#### [Your instructions]
In the records below, find each line containing the word "width" and copy it.

#### [Data provided]
= = = =

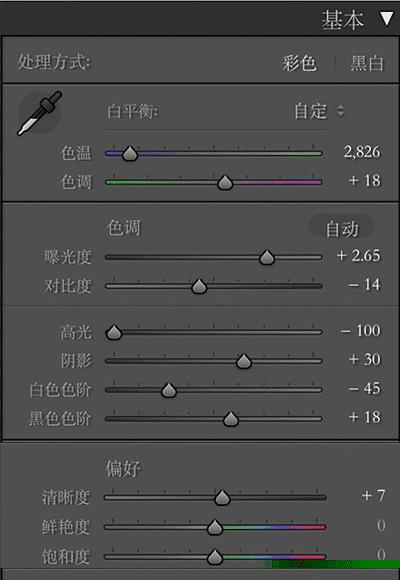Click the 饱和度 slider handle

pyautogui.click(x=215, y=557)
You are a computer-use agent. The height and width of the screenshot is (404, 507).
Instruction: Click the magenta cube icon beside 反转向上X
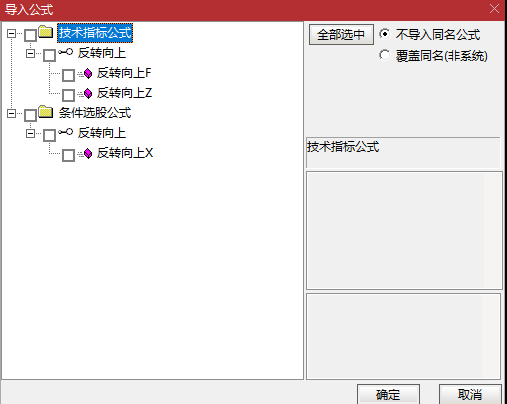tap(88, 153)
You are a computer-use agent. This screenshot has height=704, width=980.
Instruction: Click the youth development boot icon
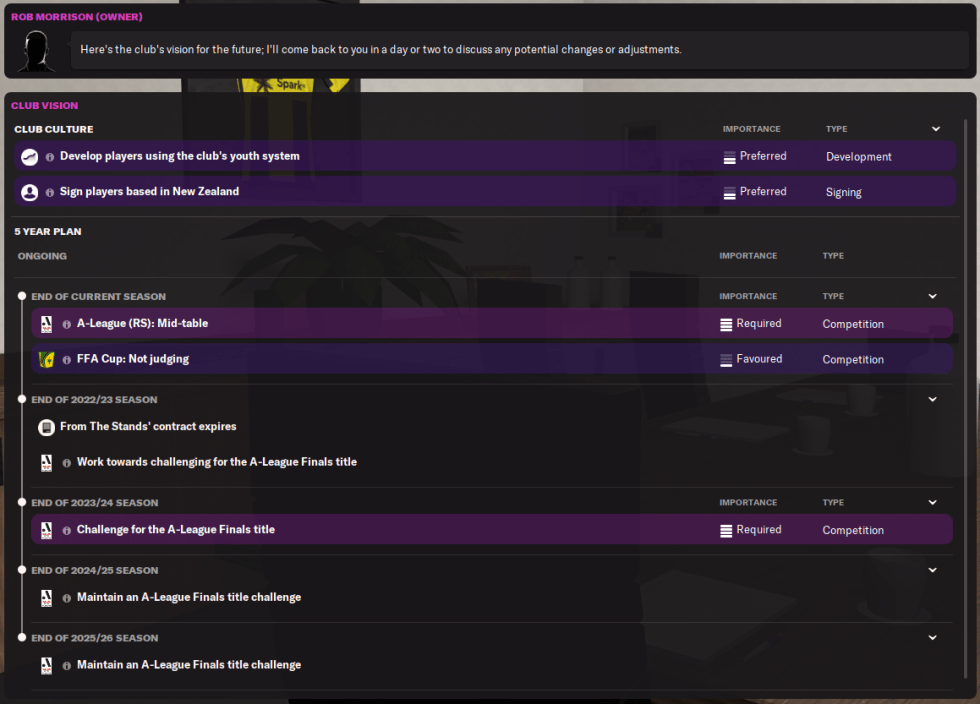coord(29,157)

= = = =

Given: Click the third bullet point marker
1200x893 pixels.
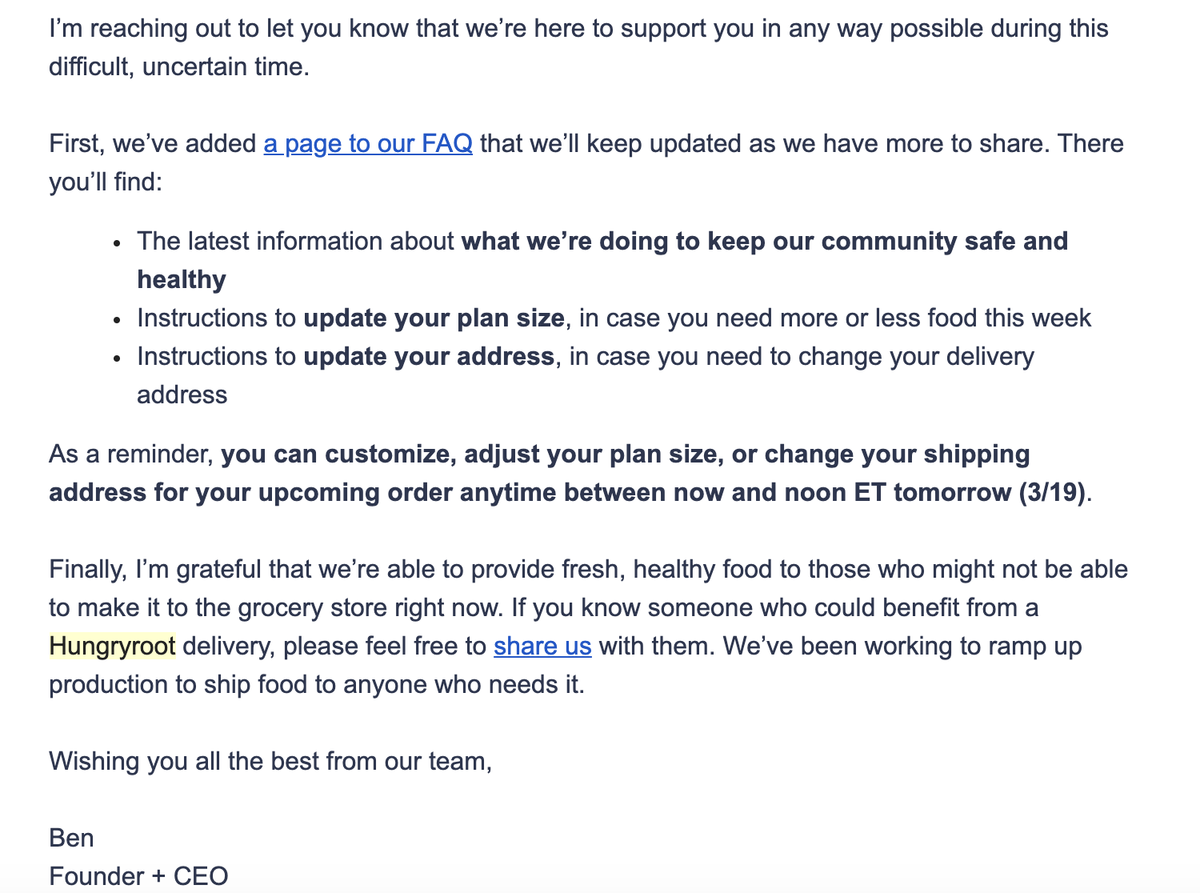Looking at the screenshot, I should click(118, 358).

= = = =

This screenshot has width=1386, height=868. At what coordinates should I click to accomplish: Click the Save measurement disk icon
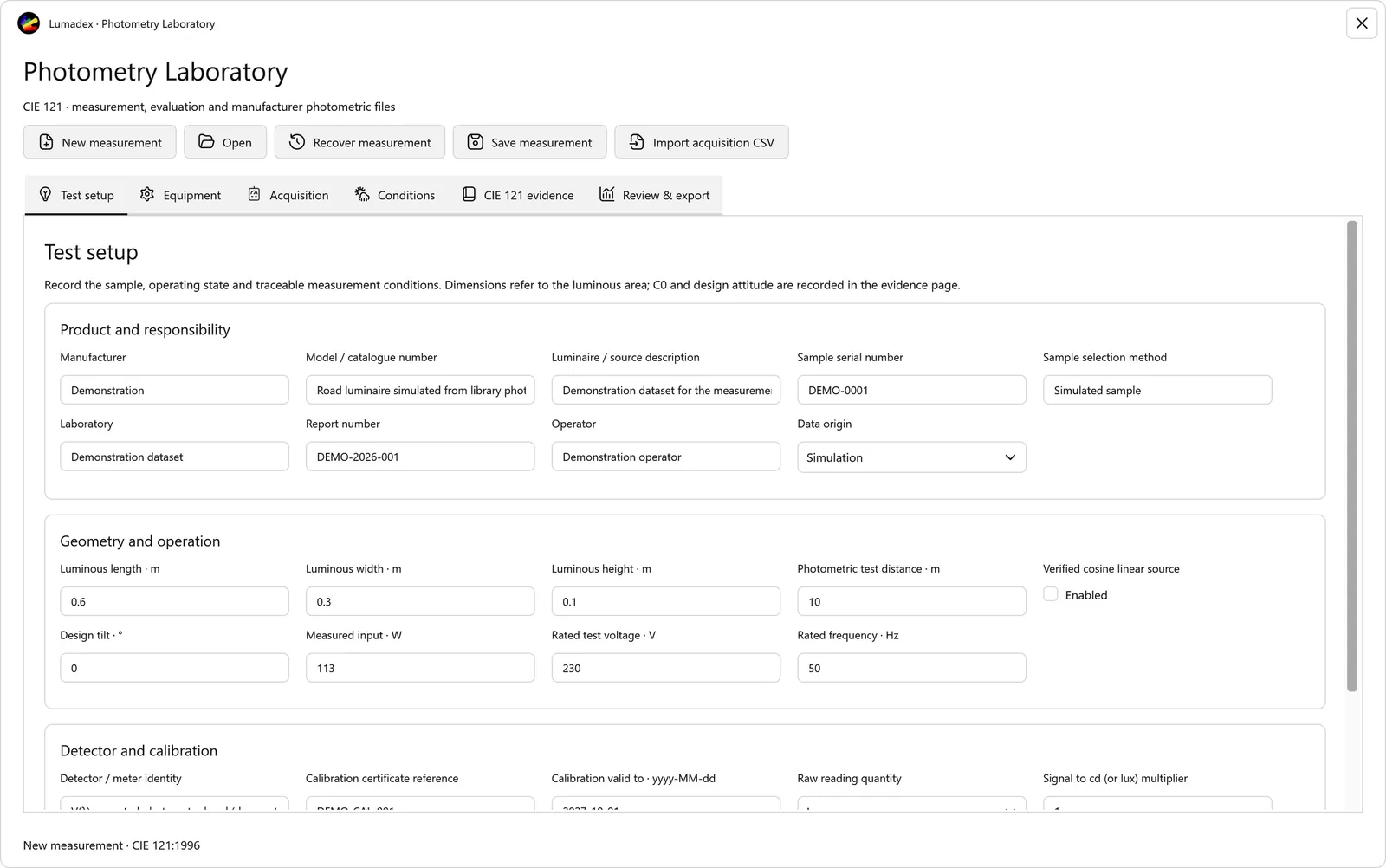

= = = =

#### [Expected answer]
You are a computer-use agent. The height and width of the screenshot is (404, 507).
You are a computer-use agent. This screenshot has height=704, width=980.
This screenshot has width=1386, height=868. At what coordinates should I click to accomplish: Click the Save measurement disk icon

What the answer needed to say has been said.